Zweite Chance für WordPress
Es ist nicht so, dass ich mit Contao nicht zufrieden bin. Ganz im Gegenteil. Ich arbeite gern damit. Es lässt sich flüssig und einfach anpassen, es fühlt sich gut an; es macht Spaß. Trotz meiner Auto News Extension (die das Bloggen ja vereinfachen soll), ist es doch “anstrengender mit Contao zu schreiben. Es hat mich abgehalten, “mal eben” was zu veröffentlichen. Nach meiner Seitenstruktur musste ich eine Seite anlegen, einen Artikel anlegen und kam dann erst zu den Inhaltselementen um etwas zu schreiben. Warum nicht die News nutzen? Das hatte ich bereits im o. g. Artikel erläutert. Ich nutze gern verschiedene Inhaltselemente, wie Listen oder Galerien und die sind dort einfach (noch?) nicht nutzbar.
Inhaltselemente gibt es in WordPress auch nicht
Das stimmt. Hier muss ich auch Listen per Hand erstellen und mich erst einmal durch die Mediathek kämpfen, bevor ich ein Bild oder mehrere einfügen kann. Warum also wechseln? Vor einiger Zeit habe ich geschrieben, dass ich WordPress nur noch zum bloggen nehmen und keine komplette Seite ersetzen möchte. Das habe ich hiermit getan. Zwar gibt es auch hier zwei statische Seiten (Über mich und Impressum), aber auf den Rest verzichte ich. Deswegen habe ich mir auch kurzerhand ein simples Theme erstellt, was sich auf das Wichtige konzentriert: den Inhalt. Zum reinen Schreiben eignet sich eine dafür gemachte Software einfach besser, als ein CMS, dass möglichst viele Gebiete abdecken will.

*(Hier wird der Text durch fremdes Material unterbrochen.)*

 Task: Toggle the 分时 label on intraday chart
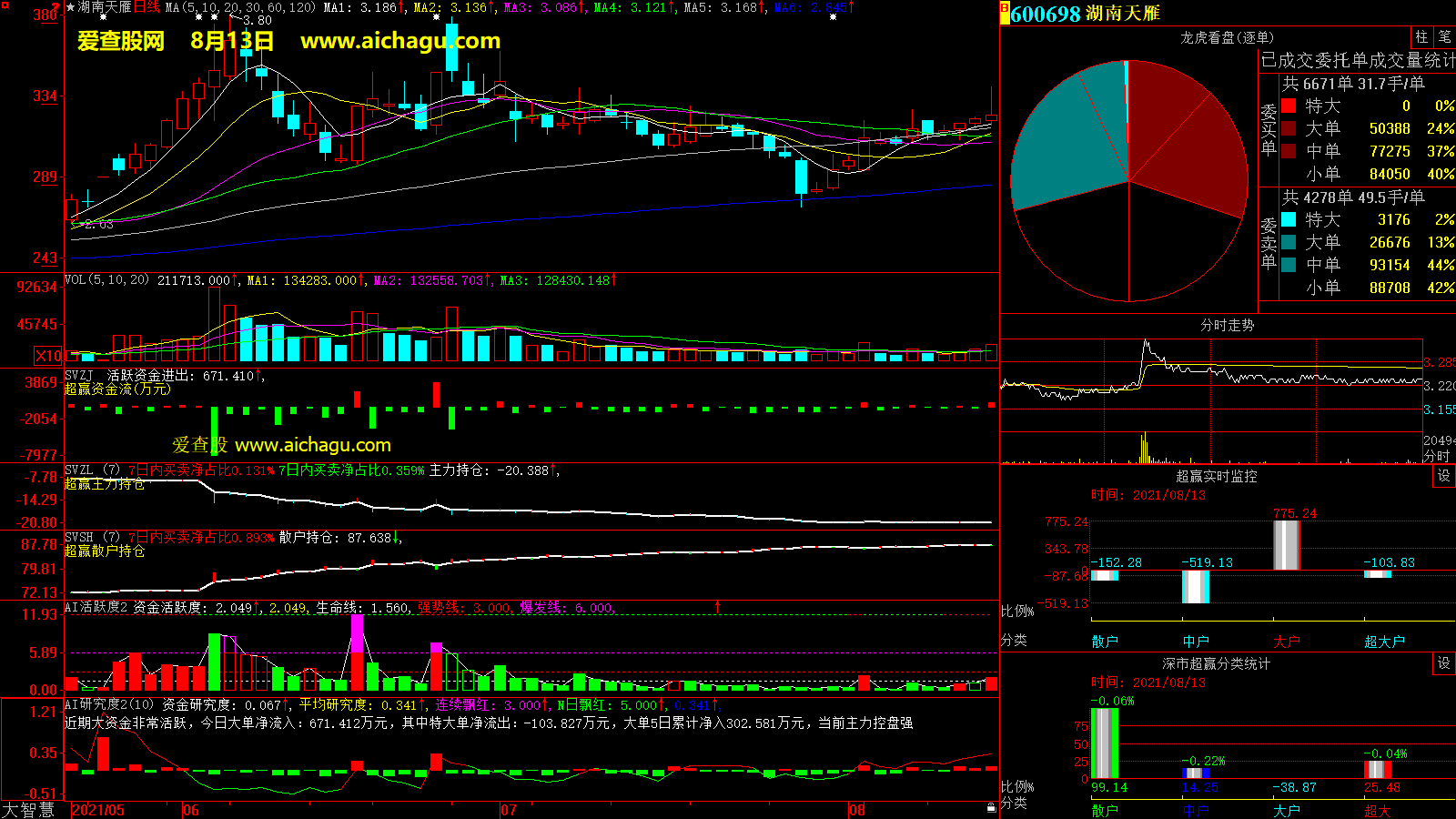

Ich gebe WordPress noch eine zweite, letzte Chance. Ich habe aus meinen anfänglichen Fehlern gelernt, nicht mehr im Core rumschrauben; lieber ein Plugin nutzen oder kurzerhand eins selbst erstellen. Somit sollte die Installation updatesicher sein. Zumindest lief das letzte – von 3.0.4 auf 3.0.5 – ohne Probleme durch. Das sieht schon einmal vielversprechend aus und gibt mir auch wieder einen Anreiz, öfter etwas zu posten und nicht nur drei bis vier Artikel im Jahr zu schreiben.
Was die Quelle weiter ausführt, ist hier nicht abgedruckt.